**Goal of the exercise**
The answer consists of the lines from the line holding "Where should I" through the last line of the entries, retyped exactly, and nothing else. No pictures belong in it.

********

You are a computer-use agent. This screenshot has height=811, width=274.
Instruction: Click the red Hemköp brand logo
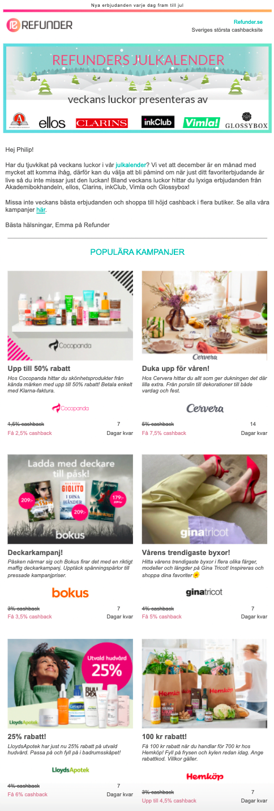204,776
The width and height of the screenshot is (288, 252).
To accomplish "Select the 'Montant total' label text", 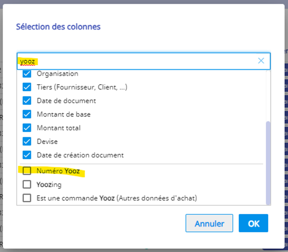I will (x=59, y=128).
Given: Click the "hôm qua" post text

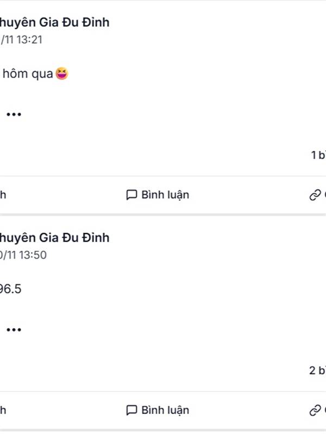Looking at the screenshot, I should pyautogui.click(x=27, y=74).
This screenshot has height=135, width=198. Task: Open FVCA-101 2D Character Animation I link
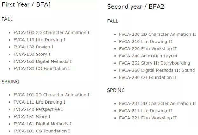[52, 95]
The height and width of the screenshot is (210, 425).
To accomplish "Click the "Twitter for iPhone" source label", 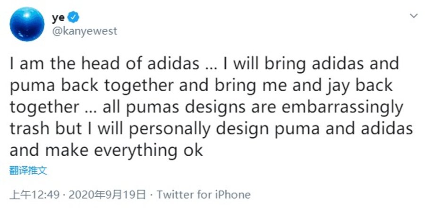I will (x=204, y=194).
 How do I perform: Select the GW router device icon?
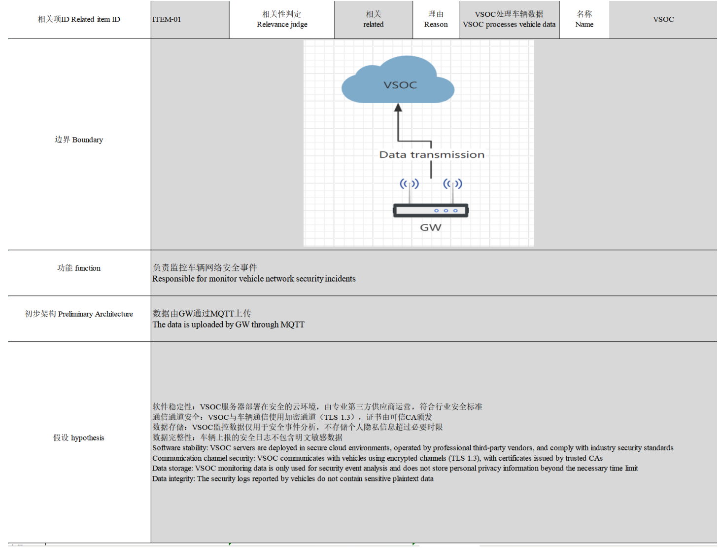(430, 211)
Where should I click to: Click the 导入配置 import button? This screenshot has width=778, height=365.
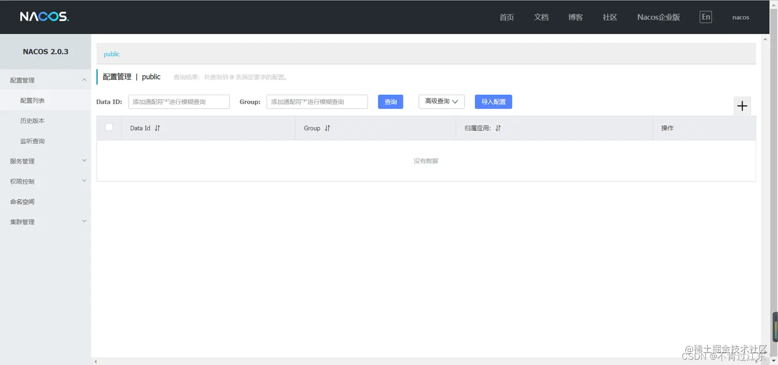point(492,101)
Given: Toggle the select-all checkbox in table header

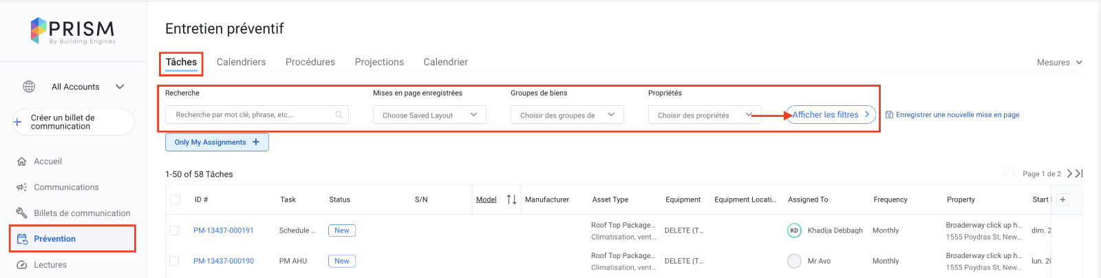Looking at the screenshot, I should (175, 200).

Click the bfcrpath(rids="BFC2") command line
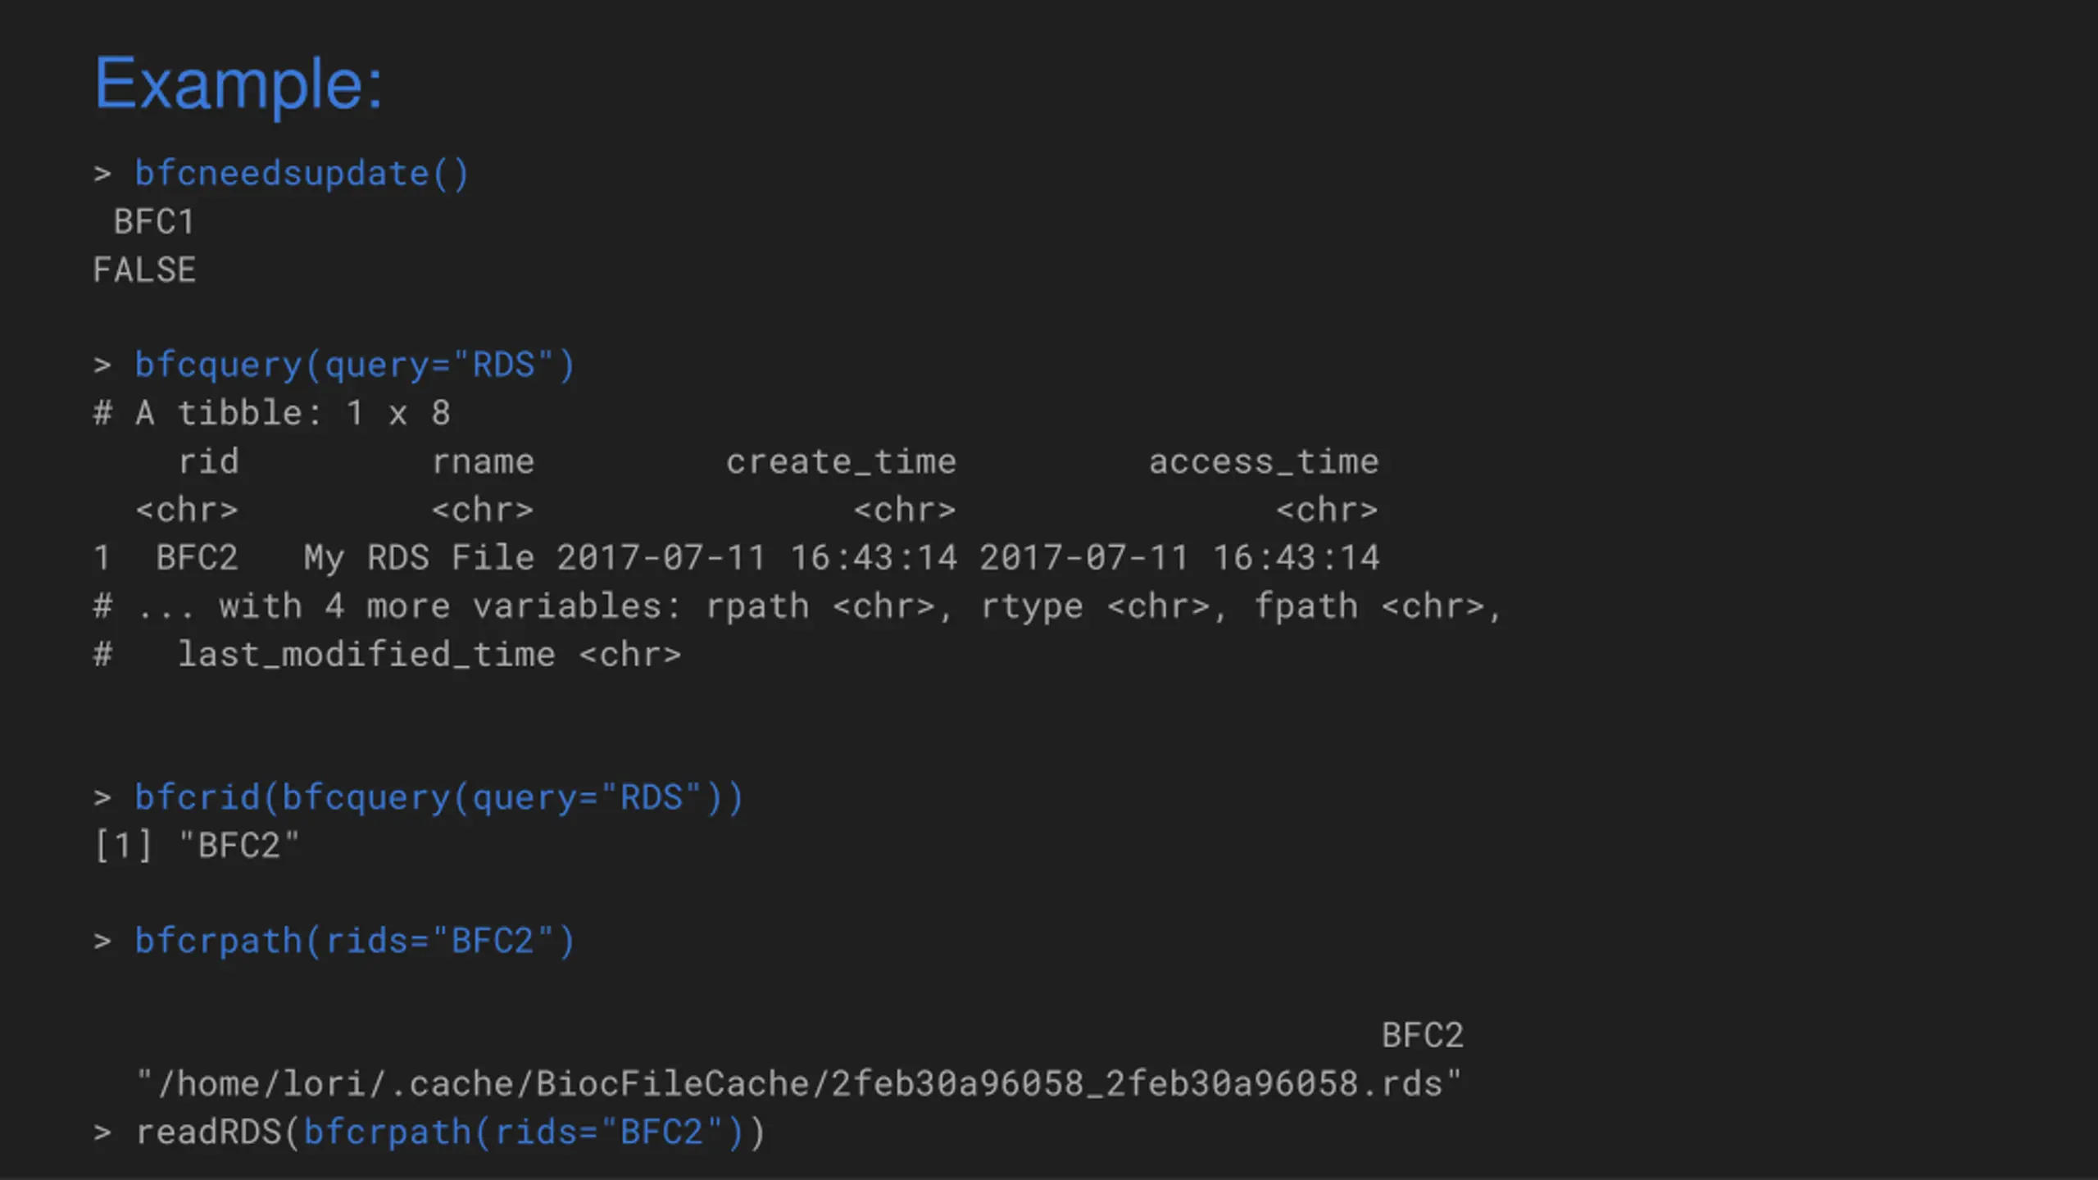point(354,941)
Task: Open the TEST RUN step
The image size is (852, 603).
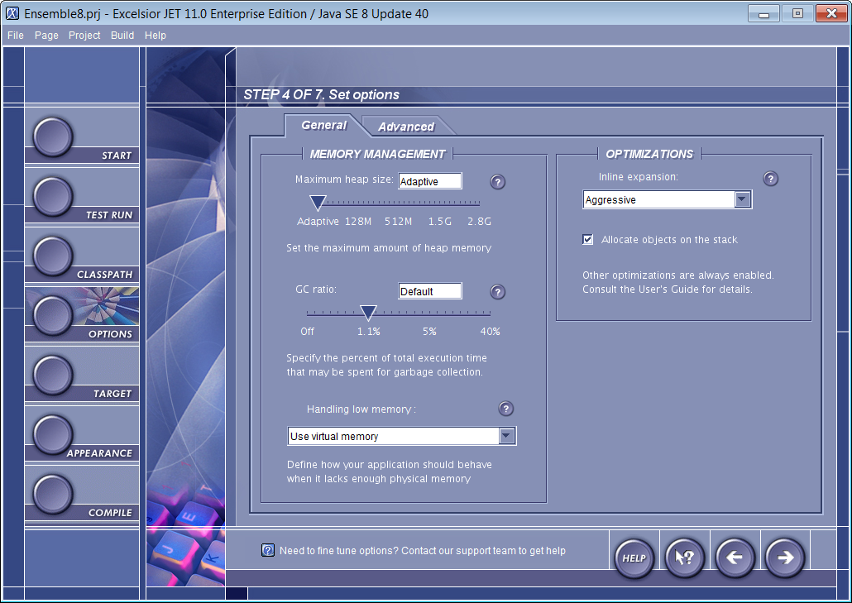Action: 53,197
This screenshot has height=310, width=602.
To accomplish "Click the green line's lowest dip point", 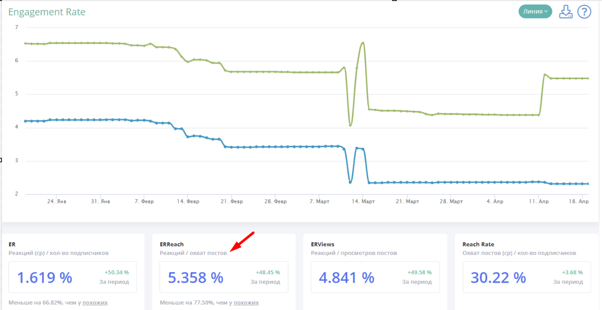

********

**Reply**
Where should I click to: Click the 导入配置 import button? This screenshot has width=778, height=365.
point(492,101)
Given: Toggle the select-all checkbox in table header

Looking at the screenshot, I should (175, 200).

Click the bfcrpath(rids="BFC2") command line
point(354,941)
Task: Open the TEST RUN step
The image size is (852, 603).
Action: 53,197
This screenshot has height=310, width=602.
To accomplish "Click the green line's lowest dip point", 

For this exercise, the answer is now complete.